Controlando el régimen de lluvias y tempestades, el Nuberu viajaba a través del espacio según las creencias populares, y hasta llegaba a trasladar por el aire a sus protegidos. Ataviado con armadura o manto, utilizaba sombrero de amplias alas. Recuerda muchas veces al dios Wotan germánico en aspecto y habilidades. El Nuberu se desplazaba con su fardo cargado de torrenciales lluvias, rayos, granizos, vendavales y demás fenómenos meteorológicos adversos, a los que se consideraba que sólo les podían hacer frente los conjuros de los curas, el toque de las campanas, disponer aperos de labranza en forma de cruz, situar carros con las ruedas hacia arriba en los lugares que se deseaban proteger, etc.

Las supersticiones daban (e increíblemente aún siguen dando en pleno siglo XXI) lugar a variados tipos de situaciones, coyunturas y trances; todos ellos considerados impropios de personas con un mínimo de cultura.

Se pueden sumar a la anterior trinidad mitológica astur la Güestia y el Trasgu.

La primera va unida al ancestral miedo a los espíritus, algo tan antiguo como la humanidad. El cristianismo dio vida a los espíritus como si fuesen almas de difuntos o un ejército de demonios. Espíritus errantes que decían ser almas de condenados del infierno o del purgatorio. Se creía que salían de los cementerios por las noches a purgar sus penas y que visitaban a las personas que pronto morirían. Si algún vecino se encontraba con ellas durante la noche se decía que debía señalar un círculo en el suelo e introducirse en él, siendo respetado el mismo por las almas errantes que -con una vela encendida- andaban por los caminos de aquella Asturias rural, inculta, pobre y con más dudas, miedos e incertidumbres que certezas y convicciones realistas. La Iglesia aprovechaba la ignorancia de los vecinos divulgando la idea de que si en la parroquia se celebraban muchas misas por los difuntos, las fantasmales procesiones nocturnas de ánimas desaparecían.

Recuerda la mitología astur en el personaje del Trasgu a los diminutos pobladores de tantas leyendas célticas como fueron los gnomos y silfos. Simpático, juguetón, con la palma de la mano izquierda horadada, creían que entraba en las casas y -como buen amigo de las travesuras- hacía de las suyas durante la noche. Dependiendo de su humor podían ocurrir cosas diversas, desde cambiar de lugar o romper muebles o enseres hasta molestar, dando voces. Podía transmutarse encarnándose en un animal doméstico o con figura humana. Se creía que para deshacerse de él bastaba con mandarle alguna cosa que tuviese que hacer utilizando su mano horadada y -avergonzado- se marchaba al percatarse de que el agujero de su mano izquierda se lo impedía.

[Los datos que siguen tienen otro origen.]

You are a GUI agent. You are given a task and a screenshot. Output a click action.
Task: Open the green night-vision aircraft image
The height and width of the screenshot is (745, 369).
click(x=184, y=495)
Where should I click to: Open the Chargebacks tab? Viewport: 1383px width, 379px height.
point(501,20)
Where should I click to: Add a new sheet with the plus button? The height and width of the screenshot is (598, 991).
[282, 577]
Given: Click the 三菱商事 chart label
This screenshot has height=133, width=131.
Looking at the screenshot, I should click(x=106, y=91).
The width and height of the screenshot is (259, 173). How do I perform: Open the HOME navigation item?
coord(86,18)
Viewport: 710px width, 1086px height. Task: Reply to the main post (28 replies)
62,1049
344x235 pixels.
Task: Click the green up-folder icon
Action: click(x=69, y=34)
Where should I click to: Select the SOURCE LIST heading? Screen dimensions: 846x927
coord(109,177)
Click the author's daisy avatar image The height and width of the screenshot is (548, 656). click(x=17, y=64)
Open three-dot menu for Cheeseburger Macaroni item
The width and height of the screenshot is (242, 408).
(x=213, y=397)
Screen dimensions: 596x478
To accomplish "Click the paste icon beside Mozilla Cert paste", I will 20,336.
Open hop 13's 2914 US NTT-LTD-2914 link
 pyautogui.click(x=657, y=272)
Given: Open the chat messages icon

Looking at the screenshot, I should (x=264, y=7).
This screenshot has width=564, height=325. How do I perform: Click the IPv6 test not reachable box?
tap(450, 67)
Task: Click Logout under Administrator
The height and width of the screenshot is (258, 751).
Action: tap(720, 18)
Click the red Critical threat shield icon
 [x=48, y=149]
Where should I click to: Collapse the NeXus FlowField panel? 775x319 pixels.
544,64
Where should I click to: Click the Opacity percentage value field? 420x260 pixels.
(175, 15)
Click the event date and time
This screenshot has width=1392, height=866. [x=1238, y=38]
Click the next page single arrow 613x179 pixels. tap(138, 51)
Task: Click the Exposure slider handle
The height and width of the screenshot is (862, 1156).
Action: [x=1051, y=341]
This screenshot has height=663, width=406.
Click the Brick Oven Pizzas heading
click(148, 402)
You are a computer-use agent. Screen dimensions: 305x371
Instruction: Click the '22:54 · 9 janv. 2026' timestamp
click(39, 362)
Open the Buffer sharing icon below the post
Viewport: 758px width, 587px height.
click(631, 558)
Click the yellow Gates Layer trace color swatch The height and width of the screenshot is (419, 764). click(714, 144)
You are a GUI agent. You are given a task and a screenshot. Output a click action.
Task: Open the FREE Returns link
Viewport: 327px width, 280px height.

Las prácticas mágicas perduraron coexistiendo con el cristianismo y hasta San Isidoro de Sevilla clasificó las diversas especies de brujería, hechicería y artes mágicas en su magna y conocida enciclopedia. Muy avanzada estaba ya la Edad Media cuando la magia se consideraba como una cultura superior, con investigadores dedicados a la misma y hasta con cátedras universitarias especializadas. De modo que llegó a ser un fenómeno muy extendido incluso entre las gentes cultas.

Como la Iglesia consideraba que la brujería pretendía manipular resortes que sólo a Dios correspondían por ser de su única competencia, la Inquisición se empleó a fondo y señaló el ocaso de sus prácticas como quedó probado en los innumerables procesos inquisitoriales que -bajo el control directo de la monarquía hispánica- duró desde finales del siglo XV hasta bien entrado el siglo XIX.